Следом за очередным «цок» она услышала «шорк». Потом еще и еще – словно кто-то поднимался по ступеням в обуви на плоской подошве. Катя обернулась, но сзади никого не было. Она сделала еще несколько шагов и снова услышала, как за спиной кто-то идет. Стоило ей остановиться, стихали и загадочные шаги.
Других звуков в здании не было – только цокот Катиных каблуков и шорканье невидимого человека сзади.
Она была уже на четвертом этаже, когда к странному звуку добавилось необъяснимое, ничем не оправданное ощущение, что на нее кто-то пристально смотрит. Хм… камер в офисе нет, на лестнице кроме нее – никого. И все же.
По спине пробежали мурашки. Катя ускорила шаг, но совладать с нахлынувшей паникой было сложно. На пятый этаж она взлетела, перепрыгивая через ступеньки и задыхаясь. Едва она приблизилась к рабочему месту, все непонятные чувства и звуки исчезли. Начался привычный рабочий день.

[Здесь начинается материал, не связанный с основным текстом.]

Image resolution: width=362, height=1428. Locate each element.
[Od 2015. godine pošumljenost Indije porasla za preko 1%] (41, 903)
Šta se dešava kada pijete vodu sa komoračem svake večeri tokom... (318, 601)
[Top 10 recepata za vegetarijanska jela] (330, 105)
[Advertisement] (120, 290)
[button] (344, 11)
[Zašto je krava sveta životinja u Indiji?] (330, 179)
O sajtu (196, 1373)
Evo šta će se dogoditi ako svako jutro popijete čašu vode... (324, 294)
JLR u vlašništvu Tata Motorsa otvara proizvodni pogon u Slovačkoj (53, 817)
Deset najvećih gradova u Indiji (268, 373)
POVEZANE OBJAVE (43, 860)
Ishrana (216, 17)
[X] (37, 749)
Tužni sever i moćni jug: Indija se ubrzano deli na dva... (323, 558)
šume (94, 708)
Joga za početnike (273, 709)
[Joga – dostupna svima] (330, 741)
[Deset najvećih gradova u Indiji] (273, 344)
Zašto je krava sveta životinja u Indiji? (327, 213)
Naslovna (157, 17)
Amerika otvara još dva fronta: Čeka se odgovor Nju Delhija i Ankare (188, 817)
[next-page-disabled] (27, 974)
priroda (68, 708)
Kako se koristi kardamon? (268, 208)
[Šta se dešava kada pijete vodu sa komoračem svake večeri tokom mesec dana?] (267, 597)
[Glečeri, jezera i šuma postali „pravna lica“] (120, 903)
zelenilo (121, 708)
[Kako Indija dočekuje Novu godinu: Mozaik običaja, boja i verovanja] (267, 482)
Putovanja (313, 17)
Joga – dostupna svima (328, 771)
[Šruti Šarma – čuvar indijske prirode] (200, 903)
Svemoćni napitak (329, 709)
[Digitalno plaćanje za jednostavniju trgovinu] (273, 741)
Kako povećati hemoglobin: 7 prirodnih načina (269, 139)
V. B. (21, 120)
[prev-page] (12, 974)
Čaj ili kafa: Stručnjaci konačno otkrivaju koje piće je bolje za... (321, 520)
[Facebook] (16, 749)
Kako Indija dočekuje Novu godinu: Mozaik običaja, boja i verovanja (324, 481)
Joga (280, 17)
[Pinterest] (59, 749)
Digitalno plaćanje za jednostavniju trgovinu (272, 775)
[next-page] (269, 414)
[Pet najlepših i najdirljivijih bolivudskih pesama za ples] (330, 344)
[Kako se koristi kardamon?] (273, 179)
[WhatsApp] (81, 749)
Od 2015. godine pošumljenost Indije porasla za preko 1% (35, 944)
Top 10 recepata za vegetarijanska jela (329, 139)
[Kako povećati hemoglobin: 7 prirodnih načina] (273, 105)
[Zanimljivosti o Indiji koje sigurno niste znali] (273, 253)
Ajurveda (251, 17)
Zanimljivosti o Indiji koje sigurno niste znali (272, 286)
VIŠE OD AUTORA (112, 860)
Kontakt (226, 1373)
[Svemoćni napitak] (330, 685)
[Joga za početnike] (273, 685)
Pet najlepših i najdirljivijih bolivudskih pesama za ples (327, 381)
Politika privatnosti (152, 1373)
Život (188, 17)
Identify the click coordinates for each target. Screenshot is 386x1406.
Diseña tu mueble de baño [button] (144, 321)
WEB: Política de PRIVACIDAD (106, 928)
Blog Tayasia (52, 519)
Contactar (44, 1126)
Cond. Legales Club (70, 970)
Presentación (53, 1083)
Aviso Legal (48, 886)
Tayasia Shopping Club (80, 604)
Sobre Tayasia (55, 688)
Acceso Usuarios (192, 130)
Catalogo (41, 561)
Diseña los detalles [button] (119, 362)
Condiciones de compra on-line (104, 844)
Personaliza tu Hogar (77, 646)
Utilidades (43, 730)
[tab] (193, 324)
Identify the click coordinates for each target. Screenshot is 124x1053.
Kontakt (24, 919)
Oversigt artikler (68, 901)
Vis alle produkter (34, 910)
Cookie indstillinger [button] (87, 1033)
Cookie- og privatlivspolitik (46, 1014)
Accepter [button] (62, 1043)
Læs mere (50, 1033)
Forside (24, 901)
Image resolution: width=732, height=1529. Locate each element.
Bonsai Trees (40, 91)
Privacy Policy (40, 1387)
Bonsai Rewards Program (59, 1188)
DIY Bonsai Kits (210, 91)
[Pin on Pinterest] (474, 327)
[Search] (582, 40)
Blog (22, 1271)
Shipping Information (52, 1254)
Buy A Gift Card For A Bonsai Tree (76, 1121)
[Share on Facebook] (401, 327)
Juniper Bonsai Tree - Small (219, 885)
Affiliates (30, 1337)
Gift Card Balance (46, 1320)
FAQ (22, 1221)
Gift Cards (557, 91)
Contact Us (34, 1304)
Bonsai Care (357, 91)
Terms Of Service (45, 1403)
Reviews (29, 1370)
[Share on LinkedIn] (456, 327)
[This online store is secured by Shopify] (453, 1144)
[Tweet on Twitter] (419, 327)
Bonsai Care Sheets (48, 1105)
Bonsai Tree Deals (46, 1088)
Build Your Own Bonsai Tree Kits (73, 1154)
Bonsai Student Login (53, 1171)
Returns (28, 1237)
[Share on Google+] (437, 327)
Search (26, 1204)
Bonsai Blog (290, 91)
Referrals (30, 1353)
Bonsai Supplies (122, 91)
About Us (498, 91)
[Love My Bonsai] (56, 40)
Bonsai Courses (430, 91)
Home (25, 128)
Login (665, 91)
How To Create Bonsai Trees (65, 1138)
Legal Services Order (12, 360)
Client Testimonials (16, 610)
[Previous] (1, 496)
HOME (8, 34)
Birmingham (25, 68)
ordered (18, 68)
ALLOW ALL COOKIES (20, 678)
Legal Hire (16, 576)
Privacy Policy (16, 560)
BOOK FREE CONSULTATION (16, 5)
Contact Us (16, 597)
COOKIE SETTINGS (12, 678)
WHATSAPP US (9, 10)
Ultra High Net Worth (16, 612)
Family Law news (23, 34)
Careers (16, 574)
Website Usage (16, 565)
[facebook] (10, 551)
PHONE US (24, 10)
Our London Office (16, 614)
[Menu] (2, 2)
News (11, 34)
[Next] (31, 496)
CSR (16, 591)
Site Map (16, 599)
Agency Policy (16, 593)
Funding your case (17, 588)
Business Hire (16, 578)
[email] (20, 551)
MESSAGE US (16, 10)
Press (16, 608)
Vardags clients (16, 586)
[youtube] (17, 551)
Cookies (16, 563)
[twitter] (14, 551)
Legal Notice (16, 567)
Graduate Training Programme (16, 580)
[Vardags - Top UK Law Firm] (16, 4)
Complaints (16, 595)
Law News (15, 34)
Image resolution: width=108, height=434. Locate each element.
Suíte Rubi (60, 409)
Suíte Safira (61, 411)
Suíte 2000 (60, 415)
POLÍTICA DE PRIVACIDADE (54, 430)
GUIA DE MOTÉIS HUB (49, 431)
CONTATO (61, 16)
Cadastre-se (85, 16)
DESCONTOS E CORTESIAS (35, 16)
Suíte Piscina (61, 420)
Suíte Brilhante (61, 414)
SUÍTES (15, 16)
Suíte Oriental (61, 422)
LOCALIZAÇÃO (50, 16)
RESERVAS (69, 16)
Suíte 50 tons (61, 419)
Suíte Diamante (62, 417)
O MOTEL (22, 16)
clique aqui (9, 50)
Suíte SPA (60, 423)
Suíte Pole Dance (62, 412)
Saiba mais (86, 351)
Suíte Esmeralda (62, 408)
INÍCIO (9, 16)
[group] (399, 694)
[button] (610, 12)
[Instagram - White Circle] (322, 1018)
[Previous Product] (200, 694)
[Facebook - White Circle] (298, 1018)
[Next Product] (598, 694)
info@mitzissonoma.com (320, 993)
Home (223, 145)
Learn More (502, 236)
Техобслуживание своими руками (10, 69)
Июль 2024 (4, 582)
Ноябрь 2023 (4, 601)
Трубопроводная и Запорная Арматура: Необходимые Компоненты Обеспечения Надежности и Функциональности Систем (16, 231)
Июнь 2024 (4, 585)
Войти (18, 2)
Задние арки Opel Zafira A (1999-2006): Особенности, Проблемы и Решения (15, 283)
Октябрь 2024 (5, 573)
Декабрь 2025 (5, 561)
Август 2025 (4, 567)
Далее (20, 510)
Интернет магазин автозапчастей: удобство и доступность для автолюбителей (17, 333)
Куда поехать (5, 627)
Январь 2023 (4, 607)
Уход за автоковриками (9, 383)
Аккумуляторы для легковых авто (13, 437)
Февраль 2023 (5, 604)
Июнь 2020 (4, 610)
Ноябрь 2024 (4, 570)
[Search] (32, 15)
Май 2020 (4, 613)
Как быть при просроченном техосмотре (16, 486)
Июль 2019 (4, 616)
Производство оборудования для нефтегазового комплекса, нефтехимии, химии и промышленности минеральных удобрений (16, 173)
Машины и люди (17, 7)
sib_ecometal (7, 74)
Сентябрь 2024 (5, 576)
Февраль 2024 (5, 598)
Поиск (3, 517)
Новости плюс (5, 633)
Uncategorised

Наверное, Катя забыла бы об этом утреннем происшествии, но на следующий день все повторилось снова. Только теперь к шагам и взгляду невидимого преследователя добавился звук дыхания. Знаете, когда кто-то поднимается по лестнице у вас за спиной и тяжело дышит? Катя была готова поклясться – она слышала это дыхание прямо у левого уха!
Как и в первый раз, она пошла быстрее и стала перешагивать через ступеньку, чтобы быстрее подняться на свой этаж. Двери, ведущие с лестницы в офис, были стеклянные, и на какую-то долю секунды, перед тем как распахнуть их и влететь в залитое утренним солнцем помещение офиса, Катя увидела в стеклах отражение своего невидимого преследователя. У нее за спиной был мужчина – высокий, плечистый, с гладко выбритой лысой головой и в медицинской маске. Надо ли говорить, что никого похожего в архитектурном бюро она не знала, а охранник с первого этажа подтвердил ей позже, что следом по винтовой лестнице никто не поднимался.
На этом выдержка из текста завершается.